Müslümanların ilk kıblesi olan Kudüs, Peygamberimizin miraç olayını yaşadığı mekân ve diğer dinlerin de merkezi kabul edilir. Mescid-i Aksa, Kubbet!üs Sahra buradadır. Farklı inanç sahiplerinin asırlarca bir arada yaşadığı, farklı dinlerin mabetlerini yan yana barındıran önemli bir İslam merkezi olmuştur. Kudüs ilk defa Hz. Ömer döneminde fethedilmiştir

Şam ve Bağdat

İslam tarihi kayıtlarında Bilad’ş Şam olarak isimlendirilen Suriye ve Filistin bölgelerini içine alan geniş bir coğrafi bölgedir. Suriye’ni fethi Hz. Ebubekir döneminde başlamış, Hz. Ömer döneminde tamamlanmıştır.

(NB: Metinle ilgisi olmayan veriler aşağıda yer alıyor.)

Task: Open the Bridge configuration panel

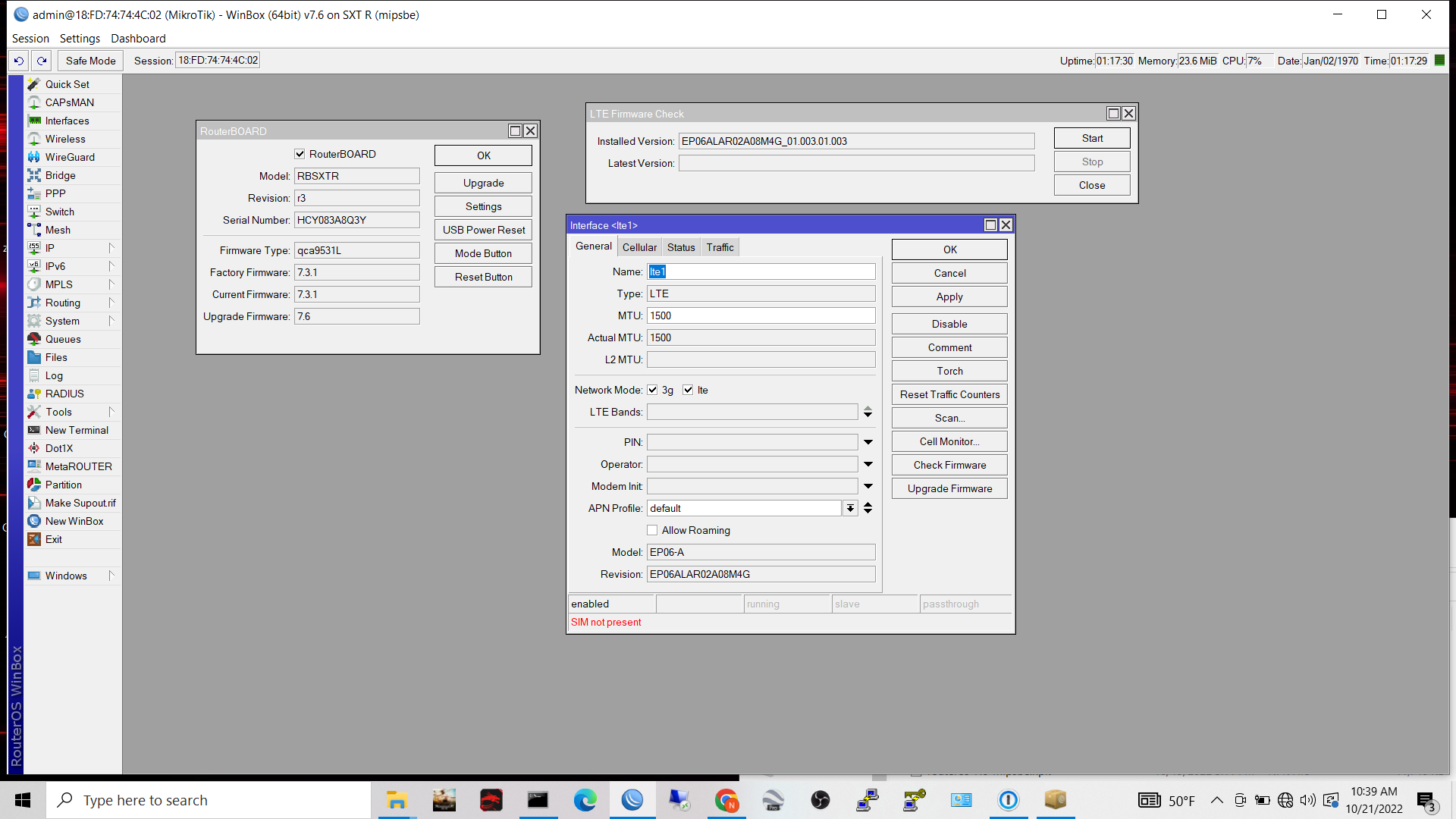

Şam, ilk fethedilen şehirlerden biri olup Emeviler dönemi başkentlik yapmış önemli bir merkezdir. Emeviler döneminde doktor, şair, edip, memur gibi yerli halktan birçok Hıristiyan, Emevi sarayında görevlendirilmiştir. Böylece Müslümanlar, onların sahip oldukları bilgi ve birikimlerinden bu şekilde faydalanma imkânına kavuşmuşlardır. Emeviye camii ve ilk dönem birçok mimari eser buradadır. Eski adı “Dımeşk”tir.

Bağdat, İslam medeniyetinin en önemli merkezlerinden biridir. Medinetü’s Selam, Kubbetü’l İslam, Dar’ül Hilafe gibi isiler de kullanılmıştır. Abbasi halifesi Ebu Cafer El-Mansur tarafında kurulmuştur. Şehir plancılığı bakımından ilk örneklerdendir. Uzun dönem siyasal, ilim, sanat ve edebiyat merkezi olarak kalmıştır. İlk büyük kütüphaneler burada kurulmuştur. Bu şehir tarihte birçok savaş ve istilalara maruz kalmıştır. Moğolların 1258’deki saldırısı şehrin birçok birikimini yok etmiştir. Harizmi, Kindi, Fergani, El-Harrani, Ebubekir er-Razi, Battani, Farabi, İbni sina, Biruni, Gazali, Abdülkadir Geylani gibi önemli İslam bilgin ve âlimleri bu merkezde yetişmiştir.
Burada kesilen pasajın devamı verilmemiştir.